Et Karine, qui sembla tout à coup se reconnaître, franchit la porte et descendit l’escalier, non sans causer une vive terreur à Marguerite et à Martina, bien que le jeune Olof, qui s’était approché de l’escalier et qui avait tout entendu, les eût prévenues qu’elles n’avaient rien à craindre de la pauvre extatique.

— N’ayez pas peur, leur dit Christian, qui suivait Karine, et que suivaient les deux officiers, M. Goefle et le danneman ; examinez tous ses mouvemens ; tâchez, avec moi, de deviner la pensée de son rêve. Ne fait-elle pas le simulacre de rendre les derniers devoirs à une personne qui vient de mourir ?
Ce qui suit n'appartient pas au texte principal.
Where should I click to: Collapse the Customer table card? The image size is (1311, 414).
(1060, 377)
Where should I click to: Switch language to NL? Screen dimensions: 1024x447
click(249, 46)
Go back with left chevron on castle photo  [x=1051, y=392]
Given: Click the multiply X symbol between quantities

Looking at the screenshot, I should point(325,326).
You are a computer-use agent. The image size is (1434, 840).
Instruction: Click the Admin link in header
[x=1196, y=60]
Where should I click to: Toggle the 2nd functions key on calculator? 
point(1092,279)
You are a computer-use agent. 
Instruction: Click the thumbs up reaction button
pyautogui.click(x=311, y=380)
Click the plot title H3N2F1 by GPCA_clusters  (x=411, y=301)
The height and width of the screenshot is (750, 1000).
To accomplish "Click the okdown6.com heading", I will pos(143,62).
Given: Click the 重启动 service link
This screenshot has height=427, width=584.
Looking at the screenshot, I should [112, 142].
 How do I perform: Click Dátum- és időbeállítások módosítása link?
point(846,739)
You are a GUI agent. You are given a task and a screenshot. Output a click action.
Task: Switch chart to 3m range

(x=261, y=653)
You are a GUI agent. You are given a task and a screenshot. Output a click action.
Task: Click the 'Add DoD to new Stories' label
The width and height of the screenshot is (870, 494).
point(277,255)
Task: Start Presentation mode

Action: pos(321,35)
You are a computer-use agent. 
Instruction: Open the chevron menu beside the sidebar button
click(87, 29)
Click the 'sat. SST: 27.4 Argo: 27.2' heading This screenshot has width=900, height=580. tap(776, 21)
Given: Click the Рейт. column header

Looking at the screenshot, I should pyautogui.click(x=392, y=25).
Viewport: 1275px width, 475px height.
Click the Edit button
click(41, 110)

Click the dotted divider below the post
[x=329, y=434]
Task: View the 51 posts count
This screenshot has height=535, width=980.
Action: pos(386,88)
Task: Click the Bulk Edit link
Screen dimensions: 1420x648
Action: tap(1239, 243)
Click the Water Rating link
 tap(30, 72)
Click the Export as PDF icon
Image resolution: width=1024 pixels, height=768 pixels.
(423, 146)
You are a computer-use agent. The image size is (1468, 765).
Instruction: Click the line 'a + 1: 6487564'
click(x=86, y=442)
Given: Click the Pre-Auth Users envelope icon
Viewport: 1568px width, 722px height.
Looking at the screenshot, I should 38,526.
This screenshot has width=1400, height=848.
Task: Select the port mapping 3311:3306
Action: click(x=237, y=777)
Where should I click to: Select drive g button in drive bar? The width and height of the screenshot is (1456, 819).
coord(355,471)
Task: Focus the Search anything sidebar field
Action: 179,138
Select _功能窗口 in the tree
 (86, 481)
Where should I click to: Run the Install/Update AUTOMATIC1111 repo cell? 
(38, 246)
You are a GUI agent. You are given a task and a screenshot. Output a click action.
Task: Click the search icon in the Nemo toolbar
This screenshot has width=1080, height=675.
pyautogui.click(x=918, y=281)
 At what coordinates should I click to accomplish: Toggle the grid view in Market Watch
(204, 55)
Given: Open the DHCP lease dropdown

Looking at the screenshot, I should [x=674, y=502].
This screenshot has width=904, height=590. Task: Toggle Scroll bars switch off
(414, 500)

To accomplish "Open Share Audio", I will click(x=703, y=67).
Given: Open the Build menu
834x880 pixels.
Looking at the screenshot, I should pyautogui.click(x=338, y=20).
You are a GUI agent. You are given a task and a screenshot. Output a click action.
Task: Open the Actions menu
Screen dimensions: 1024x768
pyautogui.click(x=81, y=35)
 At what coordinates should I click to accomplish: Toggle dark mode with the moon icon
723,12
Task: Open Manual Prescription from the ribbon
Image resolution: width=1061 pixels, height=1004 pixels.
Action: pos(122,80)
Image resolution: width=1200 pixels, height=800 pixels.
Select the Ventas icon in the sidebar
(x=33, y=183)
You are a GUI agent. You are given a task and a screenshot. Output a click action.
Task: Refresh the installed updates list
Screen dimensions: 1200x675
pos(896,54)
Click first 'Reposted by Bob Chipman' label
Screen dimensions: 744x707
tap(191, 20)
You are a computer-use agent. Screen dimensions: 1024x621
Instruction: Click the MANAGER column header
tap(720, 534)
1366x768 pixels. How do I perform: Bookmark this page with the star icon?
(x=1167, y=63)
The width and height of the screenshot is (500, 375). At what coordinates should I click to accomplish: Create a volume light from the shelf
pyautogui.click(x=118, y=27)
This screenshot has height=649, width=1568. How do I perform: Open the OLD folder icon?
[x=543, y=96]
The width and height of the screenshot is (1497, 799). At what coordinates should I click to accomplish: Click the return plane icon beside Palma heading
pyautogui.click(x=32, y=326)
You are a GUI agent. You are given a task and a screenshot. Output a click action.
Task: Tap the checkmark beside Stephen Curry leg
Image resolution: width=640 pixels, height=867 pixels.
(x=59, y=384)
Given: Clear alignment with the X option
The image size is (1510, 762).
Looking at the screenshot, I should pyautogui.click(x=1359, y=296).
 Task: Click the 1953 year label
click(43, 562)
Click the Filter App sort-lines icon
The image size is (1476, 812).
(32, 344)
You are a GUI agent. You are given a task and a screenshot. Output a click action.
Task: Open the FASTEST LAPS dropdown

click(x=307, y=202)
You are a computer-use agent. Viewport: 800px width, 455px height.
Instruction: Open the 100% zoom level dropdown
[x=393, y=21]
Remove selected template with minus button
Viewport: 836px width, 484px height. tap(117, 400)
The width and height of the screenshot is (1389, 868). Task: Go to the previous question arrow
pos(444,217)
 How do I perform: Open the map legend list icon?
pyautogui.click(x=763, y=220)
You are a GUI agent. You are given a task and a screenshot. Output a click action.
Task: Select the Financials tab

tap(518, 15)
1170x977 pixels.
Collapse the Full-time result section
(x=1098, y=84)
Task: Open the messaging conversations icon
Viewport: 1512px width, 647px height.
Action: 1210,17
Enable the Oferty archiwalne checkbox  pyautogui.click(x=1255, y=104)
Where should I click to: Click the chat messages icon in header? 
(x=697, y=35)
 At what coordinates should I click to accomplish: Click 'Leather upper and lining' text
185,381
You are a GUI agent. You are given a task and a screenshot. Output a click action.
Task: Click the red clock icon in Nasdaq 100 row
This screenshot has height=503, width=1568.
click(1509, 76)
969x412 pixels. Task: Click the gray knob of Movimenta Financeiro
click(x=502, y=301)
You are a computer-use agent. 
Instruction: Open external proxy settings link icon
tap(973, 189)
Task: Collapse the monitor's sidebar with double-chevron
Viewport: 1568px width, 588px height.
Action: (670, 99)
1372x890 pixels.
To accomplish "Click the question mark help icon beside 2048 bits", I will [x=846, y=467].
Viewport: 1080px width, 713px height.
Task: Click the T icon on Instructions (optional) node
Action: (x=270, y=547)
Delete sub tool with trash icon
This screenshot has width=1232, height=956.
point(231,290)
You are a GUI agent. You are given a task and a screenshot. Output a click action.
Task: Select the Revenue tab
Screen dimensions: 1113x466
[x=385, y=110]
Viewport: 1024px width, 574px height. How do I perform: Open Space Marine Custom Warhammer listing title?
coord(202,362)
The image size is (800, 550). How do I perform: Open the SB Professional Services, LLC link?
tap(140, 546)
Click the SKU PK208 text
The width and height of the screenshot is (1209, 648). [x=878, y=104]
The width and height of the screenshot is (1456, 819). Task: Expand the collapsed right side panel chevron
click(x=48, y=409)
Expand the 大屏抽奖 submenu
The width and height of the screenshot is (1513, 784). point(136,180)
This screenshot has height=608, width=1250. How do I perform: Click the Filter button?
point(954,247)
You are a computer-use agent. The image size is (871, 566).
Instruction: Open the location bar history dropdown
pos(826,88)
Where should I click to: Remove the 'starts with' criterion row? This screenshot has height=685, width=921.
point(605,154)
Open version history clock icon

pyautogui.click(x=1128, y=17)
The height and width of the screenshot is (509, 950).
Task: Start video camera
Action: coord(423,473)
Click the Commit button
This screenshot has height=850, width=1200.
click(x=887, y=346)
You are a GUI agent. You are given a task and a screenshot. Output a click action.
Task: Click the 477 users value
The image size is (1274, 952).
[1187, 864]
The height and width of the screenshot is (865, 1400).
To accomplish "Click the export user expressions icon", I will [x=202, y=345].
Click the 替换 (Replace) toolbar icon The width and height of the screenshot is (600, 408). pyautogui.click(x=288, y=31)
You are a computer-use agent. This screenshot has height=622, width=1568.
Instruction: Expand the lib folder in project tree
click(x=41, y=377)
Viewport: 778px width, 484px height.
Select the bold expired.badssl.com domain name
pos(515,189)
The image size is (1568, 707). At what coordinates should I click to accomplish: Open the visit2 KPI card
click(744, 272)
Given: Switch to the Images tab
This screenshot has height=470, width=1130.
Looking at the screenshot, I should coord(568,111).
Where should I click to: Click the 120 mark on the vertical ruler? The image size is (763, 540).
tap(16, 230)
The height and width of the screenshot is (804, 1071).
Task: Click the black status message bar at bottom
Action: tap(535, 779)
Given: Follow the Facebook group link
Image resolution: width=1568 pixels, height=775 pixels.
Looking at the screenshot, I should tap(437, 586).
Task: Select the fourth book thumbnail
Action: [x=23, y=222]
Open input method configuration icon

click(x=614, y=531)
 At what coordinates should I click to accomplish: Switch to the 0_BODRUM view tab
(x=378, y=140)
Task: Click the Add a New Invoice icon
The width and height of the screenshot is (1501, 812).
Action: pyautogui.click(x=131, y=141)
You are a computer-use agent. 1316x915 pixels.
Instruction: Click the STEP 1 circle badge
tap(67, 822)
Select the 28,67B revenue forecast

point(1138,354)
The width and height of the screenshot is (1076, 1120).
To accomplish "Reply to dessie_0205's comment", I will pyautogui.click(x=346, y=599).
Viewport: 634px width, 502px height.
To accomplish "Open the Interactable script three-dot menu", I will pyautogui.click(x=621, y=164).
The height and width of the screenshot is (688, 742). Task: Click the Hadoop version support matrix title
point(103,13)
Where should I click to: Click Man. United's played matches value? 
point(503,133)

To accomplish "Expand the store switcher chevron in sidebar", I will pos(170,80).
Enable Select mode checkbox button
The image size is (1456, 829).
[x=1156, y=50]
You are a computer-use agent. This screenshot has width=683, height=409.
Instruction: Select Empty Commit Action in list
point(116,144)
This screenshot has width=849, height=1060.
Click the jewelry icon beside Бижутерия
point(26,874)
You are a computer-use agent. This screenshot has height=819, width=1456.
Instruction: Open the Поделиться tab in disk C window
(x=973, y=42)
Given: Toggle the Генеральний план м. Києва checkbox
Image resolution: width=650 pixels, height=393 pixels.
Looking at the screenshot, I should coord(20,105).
— Oui, répondit Marguerite, elle lui ferme les yeux, elle lui baise les mains et les lui croise sur la poitrine. Et maintenant elle tresse une couronne imaginaire, qu’elle lui pose sur la tête. Attendez, elle cherche quelqu’un…

— Est-ce moi que tu cherches, Karine ? dit Christian à la voyante.

— Es-tu Adelstan, le bon iarl ? répondit Karine. Eh bien ! écoute et regarde : voilà qu’elle a cessé de souffrir, ta bien-aimée ! Elle est partie pour le pays des elfes. Le méchant iarl avait dit : « Elle mourra ici, » et elle y est morte ; mais il avait dit aussi : « Si un fils vient à naître, il mourra le premier. » Il avait compté sans Karine. Karine était là, elle a reçu l’enfant, elle l’a sauvé, elle l’a donné aux fées du lac, et l’homme de neige n’a jamais su qu’il fût né. Et Karine n’a jamais rien dit, même dans la fièvre et dans la douleur ! À présent elle parle, parce que le beffroi du château sonne la mort. Ne l’entendez-vous pas ?

— Serait-il vrai ? s’écria le major en ouvrant précipitamment la fenêtre : non, je n’entends rien. Elle rêve.

— S’il ne sonne pas, il ne tardera guère, répondit le danneman. Elle l’a déjà entendu ce matin, de notre montagne. Nous savions bien que cela ne se pouvait pas, mais nous savions bien aussi qu’elle entendait d’avance, comme elle voit d’avance les choses qui doivent arriver.

Karine, sentant la fenêtre ouverte, s’en approcha. — C’est ici ! dit-elle, c’est par ici que Karine Bœtsoï a fait envoler l’enfant.

Et elle se mit à chanter le refrain de la ballade que Christian avait entendue dans le brouillard : « L’enfant du lac, plus beau que l’étoile du soir. »

— C’est une chanson que votre maîtresse vous a apprise ? lui demanda M. Goefle.